Source: Soccer Ball, Creative Commons: http://en.wikipedia.org/wiki/File:Soccer_ball.svg Basketball Ball: http://www.clker.com/clipart-basketball-8.html Graphs created by the author
This tutorial is going to show you some misleading graphics. The point is that certain times people create graphics that make you want to think a certain way. They're trying to sway you to believe something. And they'll distort or mislead you using graphics to try and get you to believe a certain way.
Let's take a look. We'll start with one that is a pretty obvious visual distortion. So suppose we had three buddies, Paul, Hector, and Juan that were looking at the number baseball cards they had. This was probably drawn by Juan. And we'll get to why we think so in a second.
But you'll notice that the y-axis has unequal scaling. This apparently represents 50, whereas this apparently represents 70. But they're the same size gap. And even more ludicrous, this apparently represents 5. But it's the same gap. So some graphs are drawn with unequal scales so as to represent things disproportionately.
There are some that are more tricky. So let's take a look at the preferred brand of dish soap. So let's say that 15 people selected Brand A. And 8 people selected B. And 20 people selected C.
Now, both of these graphs can show us that. But which one is more accurate? As it turns out, the one on the left is more accurate.
The one on the right clearly was used to exaggerate the difference between B and C. Notice how much taller C is than B in the graph in the right as opposed to the graph on the left. It's only about twice as tall as B here, whereas it's about five times taller than B here.
If you use a graph like that, a bar graph or a histogram, it's a good idea to start the vertical axis at zero, unless there's a good reason not to start there. For instance, if you were tracking the change in home prices starting from zero and going all the way up to say 300,000 won't show a big difference between 300,000 and 280,000. However, to the homeowner, that drop in $20,000 is significant.
Graphs beginning anywhere besides zero have a tendency to exaggerate differences. But graphs starting at zero sometimes can minimize very real differences. So it's important to know what you're trying to emphasize.
Let's take another look. Suppose a class of 18 students was asked their favorite sport and some kids said soccer and some kids said baseball. Three said soccer. Five said baseball. And the remaining 10 said basketball.

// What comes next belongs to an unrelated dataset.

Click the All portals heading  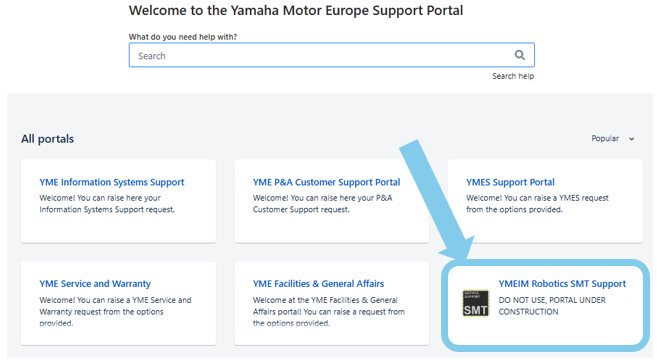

Suppose a student drew this graph. Now, what's wrong with this graph? Well, twice as many students chose basketball. And look. It goes up to 10. And five students chose baseball. And look. It goes up to 5.
So what's the problem? Well, the problem is that while the height of the basketball is twice the height of the baseball, it's also twice the width. And so something that's twice the height and twice the width, if you compare the areas taken up by the basketball and the baseball, it's about four times as much area taken up by the basketball. In fact, you can even see that more clearly by putting the box that represented the baseball inside the box that represented the basketball. And it's clearly only about 1/4 the size.
To make matters worse, technology has introduced us to lots of different misleading graphs. This is kind of a ridiculous graph. It's meant to show across four different cities-- I don't know what it's supposed to be measuring, frankly. There's no label.
It's supposed to show across time how these different markets are doing. Maybe this is a store. I can't even tell what this is supposed to be measuring or what these numbers zero through 100 actually mean.
So the additional problem comes from what are we comparing here? Are we comparing the height of these things, the volume of these things. For instance, the cone to the cylinder, a cone only has about 1/3 the volume of a cylinder with the same base and height. And so it doesn't really make sense to be comparing cones and pyramids to cylinders and boxes. It just makes no sense.
Also, because this graph is three-dimensional, there's no way to easily compare heights. Is this cone supposed to be taller, shorter, or the same height as the cylinder behind it? I can't tell. And it's going to be very hard for anyone to tell. This is an incredibly misleading graphic.
To make matters worse, technology, like certain spreadsheet programs, have allowed you to look at all of these different graphs. Now, cones, cylinders, and all of these being three-dimensional, all that these do is distort your data. The best choice if you're going to use bar graphs would be the simple ones, the simple two-dimensional ones here at the top.
So taking a look, this is not a good choice. The better choice, being that you're trying to compare across time, would be something like a time series. January, February, March, April, May, June, July. Again, I'm not even 100% sure that these are where they're supposed to be, because I couldn't compare the heights easily. I had to guess at what these values were going to be.
But this is a lot more useful to anyone reading it then this would be. This is flashier. But the information gets hidden.
And so to recap, graphical displays can be manipulated in many different ways. If you use an inappropriate scale, you can exaggerate the differences. Or you can use areas to make differences seem larger than they actually are. Or you can use three-dimensional displays that aren't really clear at all.
As statisticians, our goal is to make the complicated simple, to make the data easy to understand. We're trying to clean up a messy world. Our goal is clarity. And all these misleading graphics don't do that.
So the terms that we used were misleading graphics; perceptual distortion, which was the area issue that we had with the baseball and basketball example; and scales. Where do you start your graph? Do you start it at zero? Or do you start it somewhere else?
Good luck. And we'll see you next time.